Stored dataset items
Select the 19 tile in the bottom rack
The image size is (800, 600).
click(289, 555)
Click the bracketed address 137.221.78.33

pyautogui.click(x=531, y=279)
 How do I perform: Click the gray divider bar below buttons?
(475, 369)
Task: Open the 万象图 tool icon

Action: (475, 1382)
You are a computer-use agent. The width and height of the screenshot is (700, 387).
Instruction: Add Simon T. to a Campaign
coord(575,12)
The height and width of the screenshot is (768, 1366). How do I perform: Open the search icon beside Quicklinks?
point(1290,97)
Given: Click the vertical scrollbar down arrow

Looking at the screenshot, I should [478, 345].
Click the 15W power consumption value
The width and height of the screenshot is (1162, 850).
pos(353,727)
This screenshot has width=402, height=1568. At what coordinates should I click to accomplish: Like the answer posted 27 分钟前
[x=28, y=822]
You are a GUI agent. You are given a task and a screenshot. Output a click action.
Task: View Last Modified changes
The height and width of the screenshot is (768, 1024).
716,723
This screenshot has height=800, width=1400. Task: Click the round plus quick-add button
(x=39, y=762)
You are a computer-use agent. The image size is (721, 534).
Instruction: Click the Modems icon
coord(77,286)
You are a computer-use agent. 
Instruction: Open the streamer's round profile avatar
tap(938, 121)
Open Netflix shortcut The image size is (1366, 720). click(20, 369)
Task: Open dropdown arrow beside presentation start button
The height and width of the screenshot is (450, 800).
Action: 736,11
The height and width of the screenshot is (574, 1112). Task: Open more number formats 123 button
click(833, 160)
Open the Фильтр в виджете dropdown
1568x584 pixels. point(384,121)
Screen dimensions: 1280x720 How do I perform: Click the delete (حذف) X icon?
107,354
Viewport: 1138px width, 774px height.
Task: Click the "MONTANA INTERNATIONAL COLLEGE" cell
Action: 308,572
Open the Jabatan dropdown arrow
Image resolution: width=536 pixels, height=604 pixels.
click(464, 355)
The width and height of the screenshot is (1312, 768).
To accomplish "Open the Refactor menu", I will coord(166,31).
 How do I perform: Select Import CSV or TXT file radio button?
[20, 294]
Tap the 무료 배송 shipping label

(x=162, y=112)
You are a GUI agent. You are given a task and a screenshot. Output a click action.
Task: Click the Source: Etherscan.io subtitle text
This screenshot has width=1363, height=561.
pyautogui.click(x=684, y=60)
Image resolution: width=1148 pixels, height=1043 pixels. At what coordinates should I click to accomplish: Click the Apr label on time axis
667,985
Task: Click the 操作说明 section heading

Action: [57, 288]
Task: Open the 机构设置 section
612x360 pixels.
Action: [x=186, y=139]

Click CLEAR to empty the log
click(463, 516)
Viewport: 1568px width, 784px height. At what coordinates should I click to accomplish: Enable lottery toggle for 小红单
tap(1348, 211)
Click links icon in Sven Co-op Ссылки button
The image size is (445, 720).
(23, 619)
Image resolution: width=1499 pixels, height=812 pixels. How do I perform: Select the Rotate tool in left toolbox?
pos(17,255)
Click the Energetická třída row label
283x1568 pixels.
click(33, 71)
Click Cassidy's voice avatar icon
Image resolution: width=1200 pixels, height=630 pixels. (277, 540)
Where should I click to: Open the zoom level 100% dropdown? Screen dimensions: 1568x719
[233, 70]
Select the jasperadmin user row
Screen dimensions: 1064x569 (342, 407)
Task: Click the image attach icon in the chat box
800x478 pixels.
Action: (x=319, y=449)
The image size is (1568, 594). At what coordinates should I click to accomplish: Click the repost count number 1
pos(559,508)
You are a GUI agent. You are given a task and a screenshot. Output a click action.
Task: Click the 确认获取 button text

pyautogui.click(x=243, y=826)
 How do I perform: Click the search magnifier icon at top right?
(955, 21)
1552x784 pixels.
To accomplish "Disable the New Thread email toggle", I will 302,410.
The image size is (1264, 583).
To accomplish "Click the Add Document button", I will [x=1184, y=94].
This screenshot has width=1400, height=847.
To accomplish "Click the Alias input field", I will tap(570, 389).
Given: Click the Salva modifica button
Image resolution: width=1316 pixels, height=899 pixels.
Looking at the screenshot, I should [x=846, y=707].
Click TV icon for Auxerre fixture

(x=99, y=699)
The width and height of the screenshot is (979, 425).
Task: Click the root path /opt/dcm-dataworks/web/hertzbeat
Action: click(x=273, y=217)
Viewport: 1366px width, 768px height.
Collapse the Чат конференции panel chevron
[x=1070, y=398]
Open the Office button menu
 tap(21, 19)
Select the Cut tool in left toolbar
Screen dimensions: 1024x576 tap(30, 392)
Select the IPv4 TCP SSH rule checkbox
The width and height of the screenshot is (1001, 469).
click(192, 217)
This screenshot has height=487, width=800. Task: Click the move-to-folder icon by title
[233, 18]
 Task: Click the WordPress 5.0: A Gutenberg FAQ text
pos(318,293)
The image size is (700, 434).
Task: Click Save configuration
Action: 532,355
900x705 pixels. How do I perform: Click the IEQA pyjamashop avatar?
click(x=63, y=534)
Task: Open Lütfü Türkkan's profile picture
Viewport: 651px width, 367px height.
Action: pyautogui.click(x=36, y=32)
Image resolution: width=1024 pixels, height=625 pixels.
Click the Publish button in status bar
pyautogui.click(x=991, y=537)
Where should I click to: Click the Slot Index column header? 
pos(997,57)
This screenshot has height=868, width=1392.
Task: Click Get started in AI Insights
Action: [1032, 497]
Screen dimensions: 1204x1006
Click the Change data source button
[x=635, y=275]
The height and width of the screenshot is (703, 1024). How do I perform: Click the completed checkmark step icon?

*WHAT THE TASK ASKS:* All entries are to be printed once more, exactly as given.

*TASK ANSWER:*
Select the 19 tile in the bottom rack
The image size is (800, 600).
click(289, 555)
Click the bracketed address 137.221.78.33

pyautogui.click(x=531, y=279)
 How do I perform: Click the gray divider bar below buttons?
(475, 369)
Task: Open the 万象图 tool icon

Action: (475, 1382)
You are a computer-use agent. The width and height of the screenshot is (700, 387).
Instruction: Add Simon T. to a Campaign
coord(575,12)
The height and width of the screenshot is (768, 1366). How do I perform: Open the search icon beside Quicklinks?
point(1290,97)
Given: Click the vertical scrollbar down arrow

Looking at the screenshot, I should [478, 345].
Click the 15W power consumption value
The width and height of the screenshot is (1162, 850).
pos(353,727)
This screenshot has width=402, height=1568. At what coordinates should I click to accomplish: Like the answer posted 27 分钟前
[x=28, y=822]
You are a GUI agent. You are given a task and a screenshot. Output a click action.
Task: View Last Modified changes
The height and width of the screenshot is (768, 1024).
716,723
This screenshot has height=800, width=1400. Task: Click the round plus quick-add button
(x=39, y=762)
You are a computer-use agent. The image size is (721, 534).
Instruction: Click the Modems icon
coord(77,286)
You are a computer-use agent. 
Instruction: Open the streamer's round profile avatar
tap(938, 121)
Open Netflix shortcut The image size is (1366, 720). click(20, 369)
Task: Open dropdown arrow beside presentation start button
The height and width of the screenshot is (450, 800).
Action: 736,11
The height and width of the screenshot is (574, 1112). Task: Open more number formats 123 button
click(833, 160)
Open the Фильтр в виджете dropdown
1568x584 pixels. point(384,121)
Screen dimensions: 1280x720 How do I perform: Click the delete (حذف) X icon?
107,354
Viewport: 1138px width, 774px height.
Task: Click the "MONTANA INTERNATIONAL COLLEGE" cell
Action: 308,572
Open the Jabatan dropdown arrow
Image resolution: width=536 pixels, height=604 pixels.
click(464, 355)
The width and height of the screenshot is (1312, 768).
To accomplish "Open the Refactor menu", I will coord(166,31).
 How do I perform: Select Import CSV or TXT file radio button?
[20, 294]
Tap the 무료 배송 shipping label

(x=162, y=112)
You are a GUI agent. You are given a task and a screenshot. Output a click action.
Task: Click the Source: Etherscan.io subtitle text
This screenshot has width=1363, height=561.
pyautogui.click(x=684, y=60)
Image resolution: width=1148 pixels, height=1043 pixels. At what coordinates should I click to accomplish: Click the Apr label on time axis
667,985
Task: Click the 操作说明 section heading

Action: [57, 288]
Task: Open the 机构设置 section
612x360 pixels.
Action: [x=186, y=139]

Click CLEAR to empty the log
click(463, 516)
Viewport: 1568px width, 784px height. At what coordinates should I click to accomplish: Enable lottery toggle for 小红单
tap(1348, 211)
Click links icon in Sven Co-op Ссылки button
The image size is (445, 720).
(23, 619)
Image resolution: width=1499 pixels, height=812 pixels. How do I perform: Select the Rotate tool in left toolbox?
pos(17,255)
Click the Energetická třída row label
283x1568 pixels.
click(33, 71)
Click Cassidy's voice avatar icon
Image resolution: width=1200 pixels, height=630 pixels. (277, 540)
Where should I click to: Open the zoom level 100% dropdown? Screen dimensions: 1568x719
[233, 70]
Select the jasperadmin user row
Screen dimensions: 1064x569 (342, 407)
Task: Click the image attach icon in the chat box
800x478 pixels.
Action: (x=319, y=449)
The image size is (1568, 594). At what coordinates should I click to accomplish: Click the repost count number 1
pos(559,508)
You are a GUI agent. You are given a task and a screenshot. Output a click action.
Task: Click the 确认获取 button text

pyautogui.click(x=243, y=826)
 How do I perform: Click the search magnifier icon at top right?
(955, 21)
1552x784 pixels.
To accomplish "Disable the New Thread email toggle", I will 302,410.
The image size is (1264, 583).
To accomplish "Click the Add Document button", I will [x=1184, y=94].
This screenshot has width=1400, height=847.
To accomplish "Click the Alias input field", I will tap(570, 389).
Given: Click the Salva modifica button
Image resolution: width=1316 pixels, height=899 pixels.
Looking at the screenshot, I should [x=846, y=707].
Click TV icon for Auxerre fixture

(x=99, y=699)
The width and height of the screenshot is (979, 425).
Task: Click the root path /opt/dcm-dataworks/web/hertzbeat
Action: click(x=273, y=217)
Viewport: 1366px width, 768px height.
Collapse the Чат конференции panel chevron
[x=1070, y=398]
Open the Office button menu
 tap(21, 19)
Select the Cut tool in left toolbar
Screen dimensions: 1024x576 tap(30, 392)
Select the IPv4 TCP SSH rule checkbox
The width and height of the screenshot is (1001, 469).
click(192, 217)
This screenshot has height=487, width=800. Task: Click the move-to-folder icon by title
[233, 18]
 Task: Click the WordPress 5.0: A Gutenberg FAQ text
pos(318,293)
The image size is (700, 434).
Task: Click Save configuration
Action: 532,355
900x705 pixels. How do I perform: Click the IEQA pyjamashop avatar?
click(x=63, y=534)
Task: Open Lütfü Türkkan's profile picture
Viewport: 651px width, 367px height.
Action: pyautogui.click(x=36, y=32)
Image resolution: width=1024 pixels, height=625 pixels.
Click the Publish button in status bar
pyautogui.click(x=991, y=537)
Where should I click to: Click the Slot Index column header? 
pos(997,57)
This screenshot has height=868, width=1392.
Task: Click Get started in AI Insights
Action: [1032, 497]
Screen dimensions: 1204x1006
Click the Change data source button
[x=635, y=275]
The height and width of the screenshot is (703, 1024). How do I perform: Click the completed checkmark step icon?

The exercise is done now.